Your business model needs to make financial sense
As part of product market fit, you need a business model that works for your customers. Your business model should also allow you to build a profitable business, but let’s put that aside for a moment. A good litmus test for the business model is being able to articulate a financial ROI for your target customers. Especially in the the complex structure of the healthcare market with its payment, reimbursement and incentive schemes this is not trivial. The regulators do not care about your business model or reimbursement at all.
Get the right clearance for your product use case
You wouldn’t apply for a motorcycle license and then attempt to drive a truck. Since getting a clearance is a big undertaking, here are a couple aspects that should be known in advance to make the most of it and avoid limitations down the road.

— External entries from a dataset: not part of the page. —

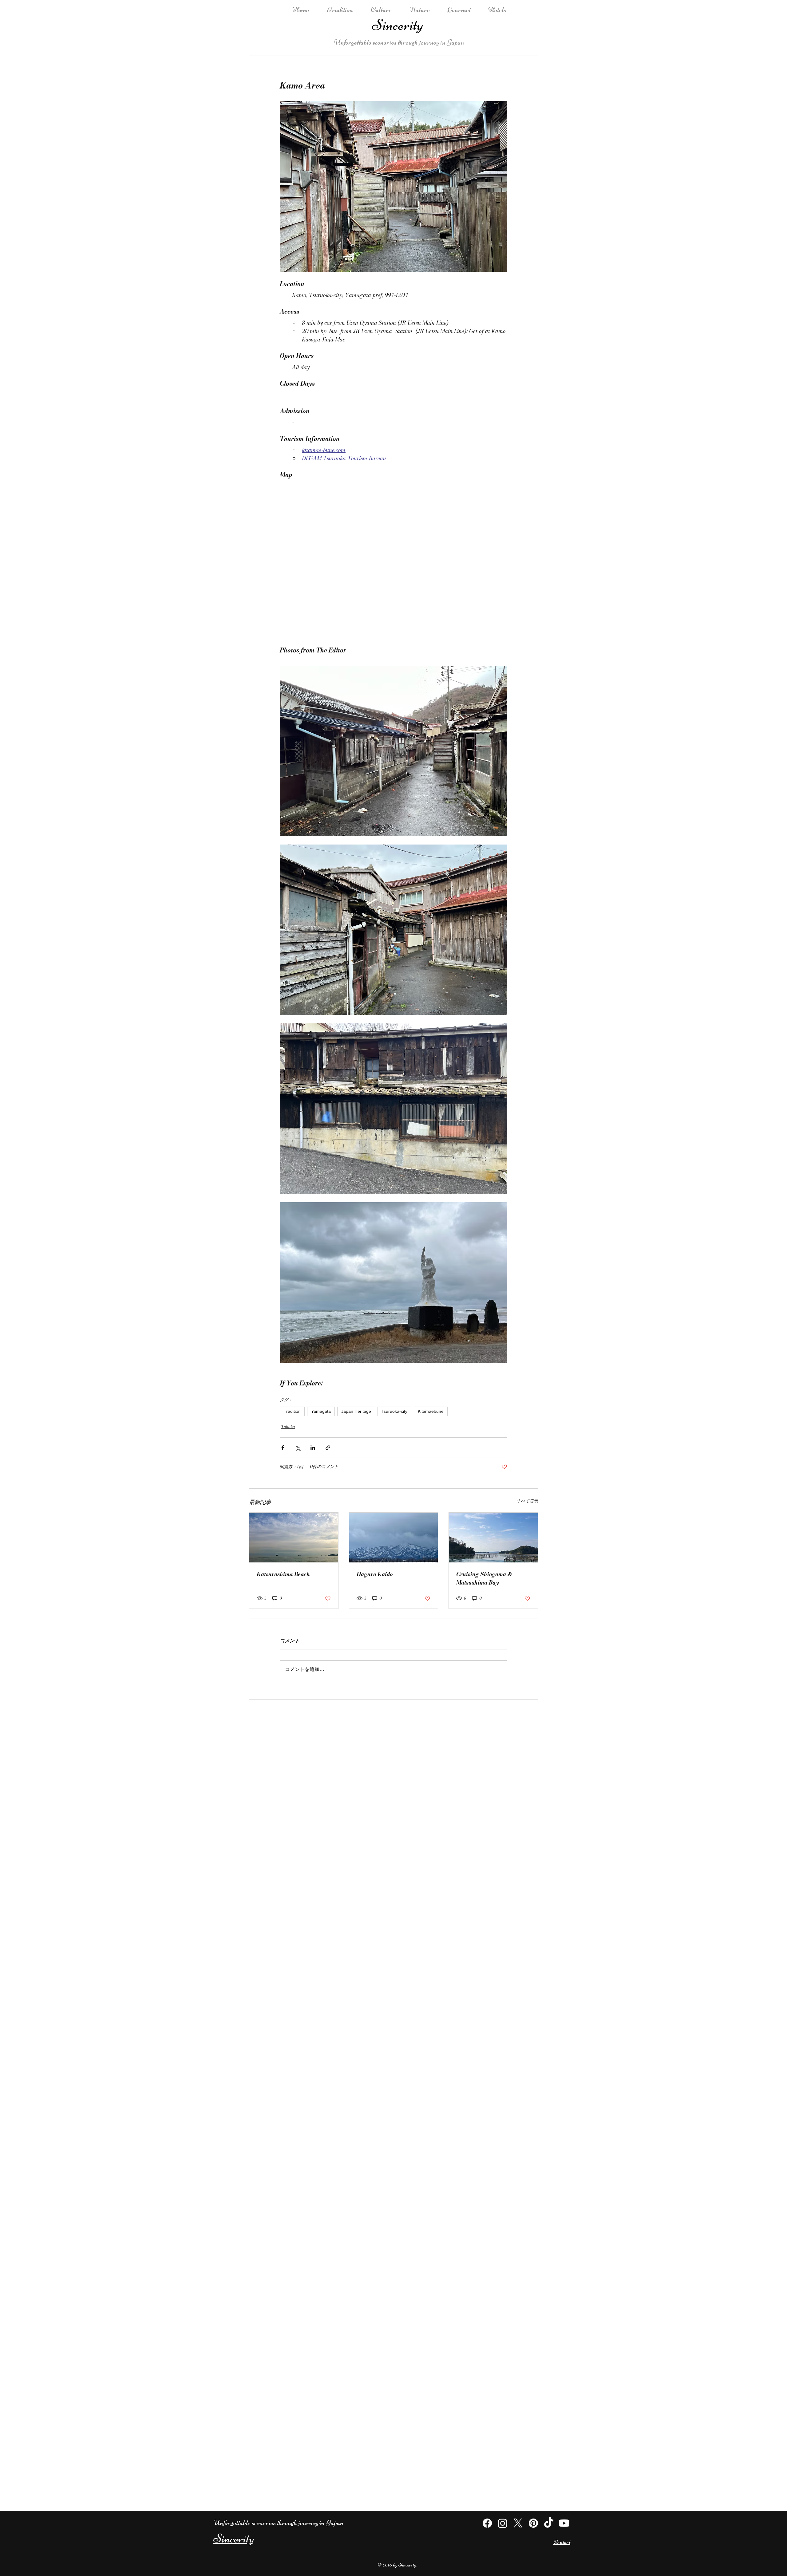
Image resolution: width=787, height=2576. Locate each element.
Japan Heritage (356, 1411)
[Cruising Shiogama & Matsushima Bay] (493, 1537)
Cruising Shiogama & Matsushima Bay (484, 1578)
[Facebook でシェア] (283, 1448)
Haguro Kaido (375, 1574)
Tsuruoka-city (394, 1411)
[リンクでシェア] (328, 1448)
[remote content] (393, 560)
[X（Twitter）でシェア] (298, 1448)
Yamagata (321, 1411)
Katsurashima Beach (283, 1574)
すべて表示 (527, 1501)
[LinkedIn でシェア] (313, 1448)
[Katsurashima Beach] (293, 1537)
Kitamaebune (431, 1411)
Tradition (292, 1411)
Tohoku (288, 1427)
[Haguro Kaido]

Know who will use the product and where
Regulators only care about the usage of the product and the setting it will be used in, not who signs the check. While knowing who you sell to is critical on the commercial side, you must have a solid understanding of who will be using it and where in practice. This directly impacts your labeling, intended use and studies which will be part of your regulatory clearance. Since these efforts are substantial it is not practical to overshoot, nor do you want to have to redo some of the efforts to enable true commercialization.
Have a clear understanding of the benefits you’re after
The better your understanding of the customer needs, the better your ability to articulate the improvements and benefits you intend to deliver. In healthcare you will have to substantiate any claims you make. The clinical studies and/or trials you carry out for regulatory approval are an opportunity to do just that. If done well, this can create a competitive barrier and marketing asset as a byproduct of your efforts towards regulatory clearance.
In conclusion
Regulatory approval is crucial, but it’s only half the battle. Success comes when you align your product with real market needs, clinical workflows, and a viable business model.
If you’re a healthcare startup entrepreneur, don’t let regulatory hurdles blindside you. Start addressing these key commercialization aspects today to set your product up for long-term success.